Dynamics of large oscillations in electrostatic MEMS

We present a comprehensive experimental study of the dynamics of electrostatic MEMS resonators under large excitations. We identified three frequency ranges where large oscillations occur; a non-resonant region driven by fast-slow dynamic interactions and two resonant regions. In these regions, we found a plethora of dynamic phenomena including cascades of period-doubling bifurcations, a bubble structure, homoclinic and cyclic-fold bifurcations, hysteresis, intermittencies, quasiperiodicity, chaotic attractors, odd-periodic windows within those attractors, Shilnikov orbits, and Shilnikov chaos.
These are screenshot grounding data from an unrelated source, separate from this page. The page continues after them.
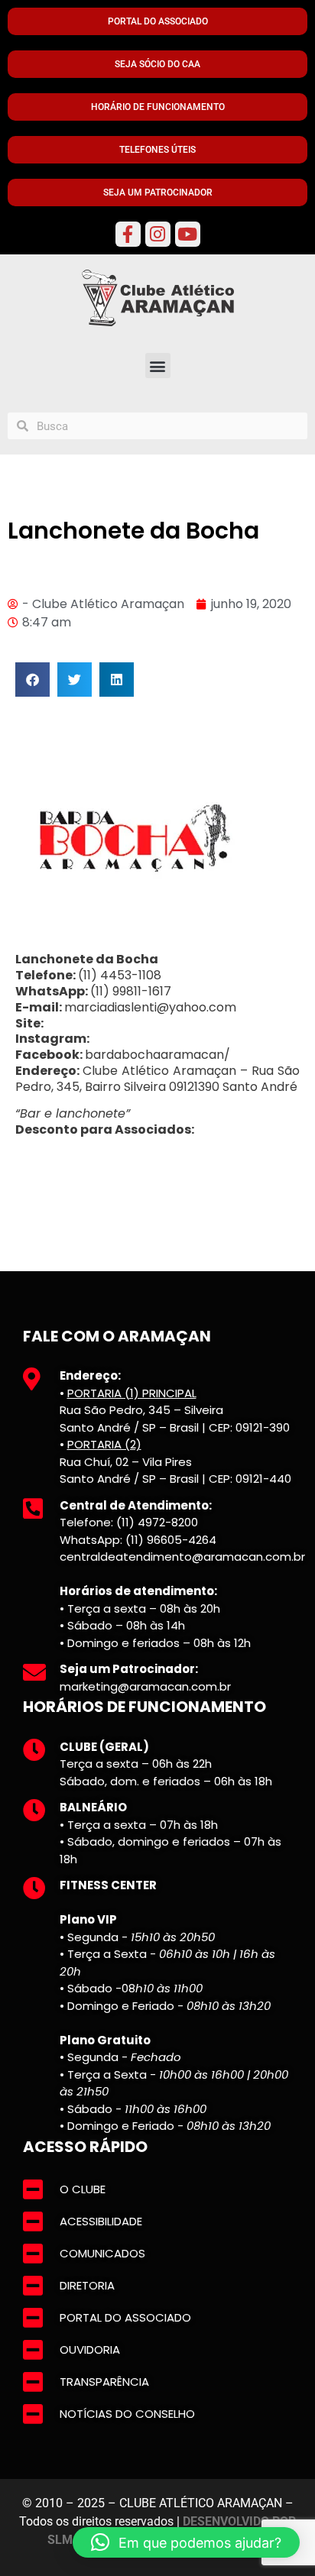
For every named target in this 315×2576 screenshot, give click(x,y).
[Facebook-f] (128, 234)
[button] (157, 365)
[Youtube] (187, 234)
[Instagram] (157, 234)
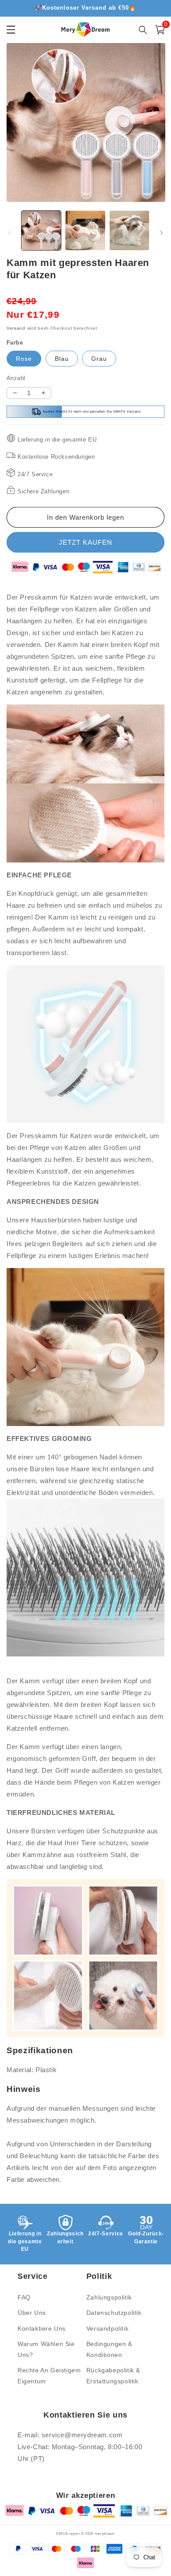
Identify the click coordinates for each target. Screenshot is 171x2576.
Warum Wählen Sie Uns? (46, 2349)
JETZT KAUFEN (85, 542)
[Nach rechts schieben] (161, 232)
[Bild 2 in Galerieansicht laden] (85, 230)
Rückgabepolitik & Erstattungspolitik (113, 2376)
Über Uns (32, 2312)
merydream (105, 2533)
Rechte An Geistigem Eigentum (49, 2376)
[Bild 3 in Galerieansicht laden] (129, 230)
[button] (160, 29)
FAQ (24, 2297)
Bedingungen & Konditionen (109, 2349)
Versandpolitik (107, 2328)
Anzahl (16, 378)
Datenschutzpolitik (114, 2312)
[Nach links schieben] (9, 232)
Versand (16, 328)
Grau (99, 358)
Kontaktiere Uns (42, 2328)
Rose (24, 358)
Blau (62, 358)
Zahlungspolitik (109, 2297)
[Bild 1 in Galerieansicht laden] (41, 230)
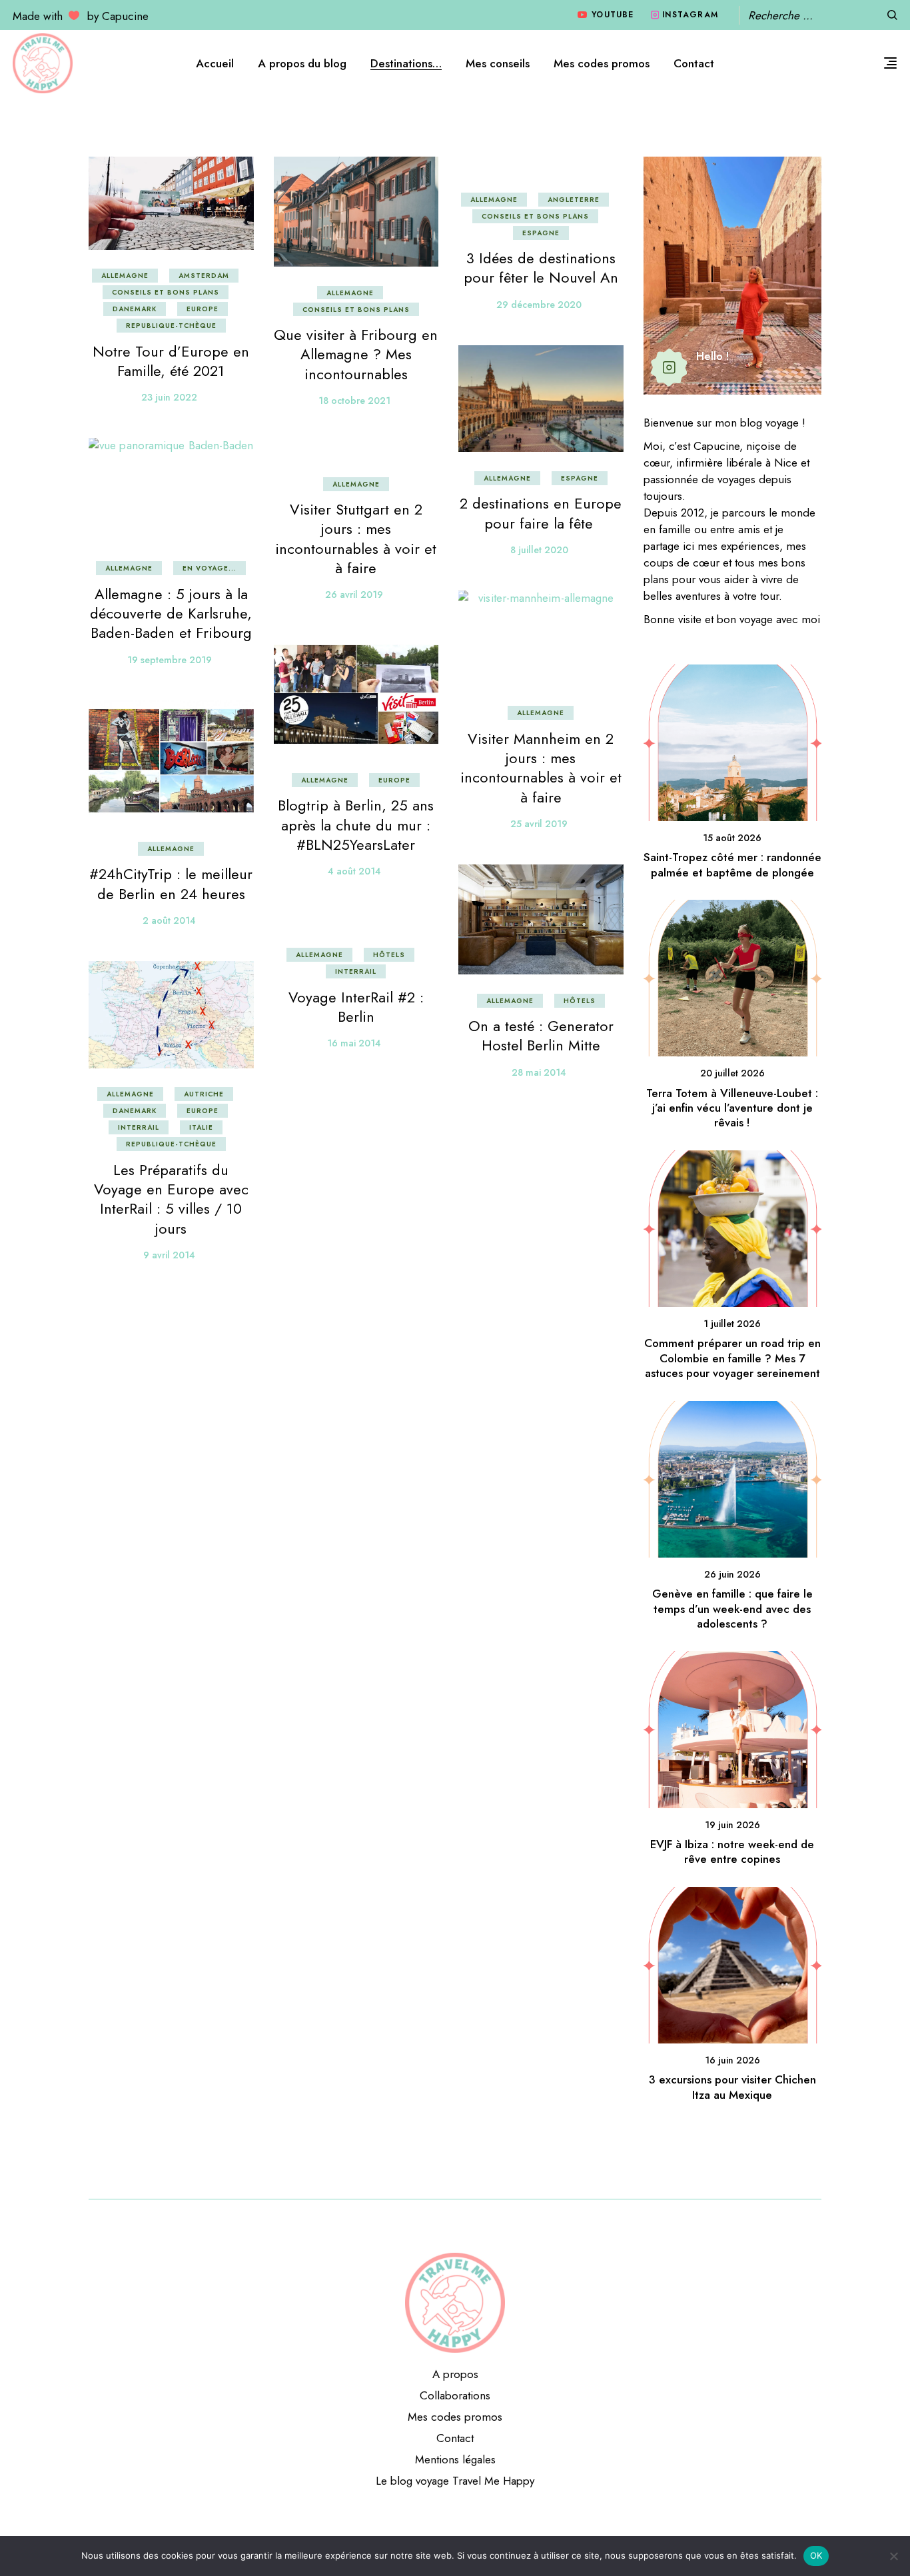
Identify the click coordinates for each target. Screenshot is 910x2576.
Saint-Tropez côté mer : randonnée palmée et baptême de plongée (732, 864)
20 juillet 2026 (732, 1073)
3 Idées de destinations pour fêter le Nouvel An (541, 267)
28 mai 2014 (539, 1072)
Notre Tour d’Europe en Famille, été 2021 (171, 361)
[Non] (893, 2556)
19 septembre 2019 (169, 659)
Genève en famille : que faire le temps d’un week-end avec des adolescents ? (732, 1609)
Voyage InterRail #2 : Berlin (356, 1006)
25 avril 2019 (539, 823)
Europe (203, 309)
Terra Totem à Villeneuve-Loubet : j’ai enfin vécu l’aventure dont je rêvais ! (732, 1108)
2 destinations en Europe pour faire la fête (541, 513)
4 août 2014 (354, 871)
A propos (455, 2374)
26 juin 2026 (732, 1574)
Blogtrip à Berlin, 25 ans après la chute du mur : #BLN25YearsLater (356, 824)
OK (816, 2555)
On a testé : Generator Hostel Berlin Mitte (541, 1035)
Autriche (204, 1094)
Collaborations (455, 2395)
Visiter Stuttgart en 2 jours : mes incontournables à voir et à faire (355, 539)
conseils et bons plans (165, 292)
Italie (201, 1127)
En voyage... (209, 568)
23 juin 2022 (169, 397)
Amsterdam (204, 276)
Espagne (541, 233)
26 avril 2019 (354, 594)
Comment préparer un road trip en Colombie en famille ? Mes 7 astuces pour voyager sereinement (732, 1358)
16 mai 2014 (354, 1043)
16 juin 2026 (732, 2060)
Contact (455, 2438)
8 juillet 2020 (539, 550)
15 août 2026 (732, 837)
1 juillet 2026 (732, 1323)
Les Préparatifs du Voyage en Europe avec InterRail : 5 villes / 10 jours (171, 1199)
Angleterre (574, 200)
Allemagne (125, 276)
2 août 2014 (169, 920)
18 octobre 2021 (354, 400)
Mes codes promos (455, 2417)
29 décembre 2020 (539, 304)
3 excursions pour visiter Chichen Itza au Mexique (732, 2086)
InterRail (355, 971)
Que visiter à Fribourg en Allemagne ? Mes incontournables (356, 354)
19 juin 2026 (732, 1825)
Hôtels (580, 1001)
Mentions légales (455, 2459)
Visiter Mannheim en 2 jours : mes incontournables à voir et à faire (541, 768)
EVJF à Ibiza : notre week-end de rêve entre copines (732, 1851)
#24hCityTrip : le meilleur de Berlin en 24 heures (170, 883)
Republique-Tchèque (171, 326)
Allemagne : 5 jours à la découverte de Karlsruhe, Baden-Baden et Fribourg (171, 613)
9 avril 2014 (169, 1255)
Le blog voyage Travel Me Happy (455, 2481)
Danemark (135, 309)
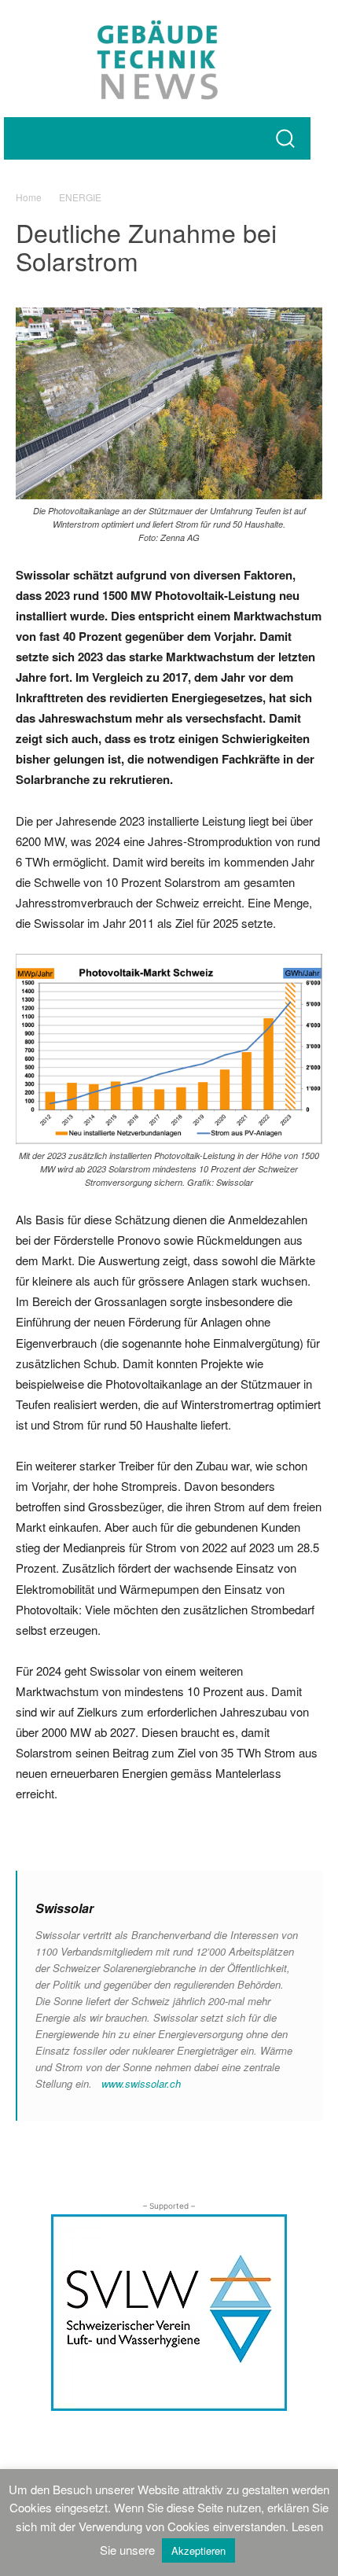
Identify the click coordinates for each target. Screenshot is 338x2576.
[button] (284, 138)
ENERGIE (80, 197)
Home (29, 197)
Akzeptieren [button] (198, 2550)
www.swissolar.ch (141, 2083)
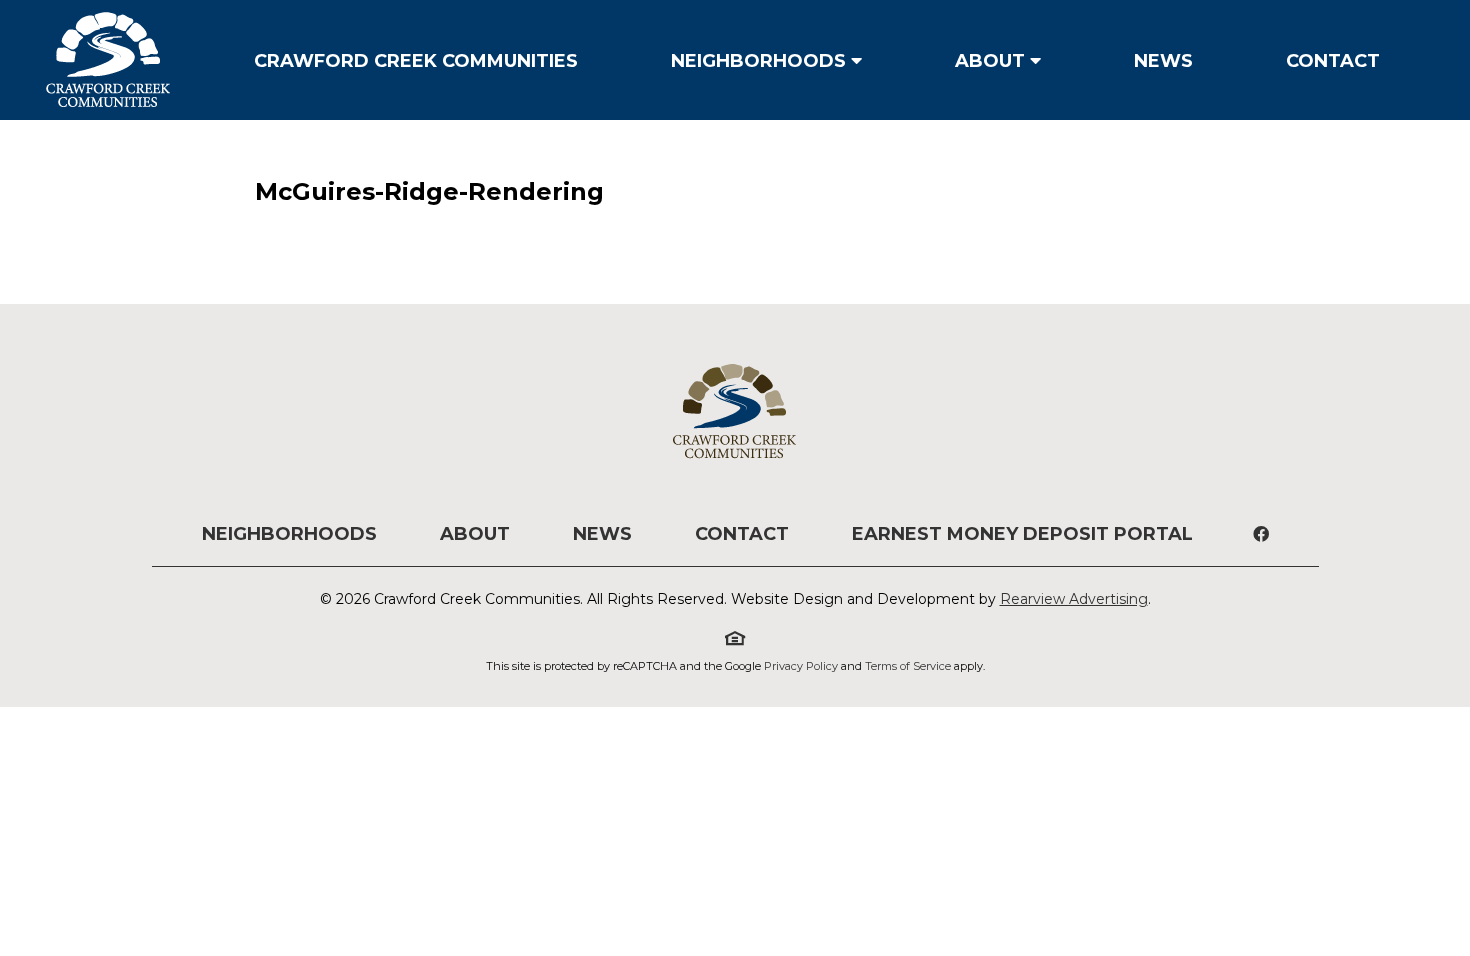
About (990, 61)
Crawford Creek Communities (416, 61)
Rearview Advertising (1074, 599)
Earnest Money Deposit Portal (1022, 534)
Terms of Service (908, 666)
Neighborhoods (758, 61)
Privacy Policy (801, 666)
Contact (1333, 61)
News (1163, 61)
We encountered these complex nonlinear dynamics phenomena under relatively high dissipation levels, the quality factors of the resonators examined in this study were Q = 6.2 and 2.1. In the case of MEMS with higher quality factors (Q Q > 100), it is quite reasonable to expect those phenomena to appear under relatively low excitation levels (compared to the static pull-in voltage). This calls for a new paradigm in the design of electrostatic MEMS that seeks to manage dynamic phenomena rather than attempt to avoid them and, thereby, overly restricting the design space. We believe this is feasible given the repeatable and predictable nature of those phenomena.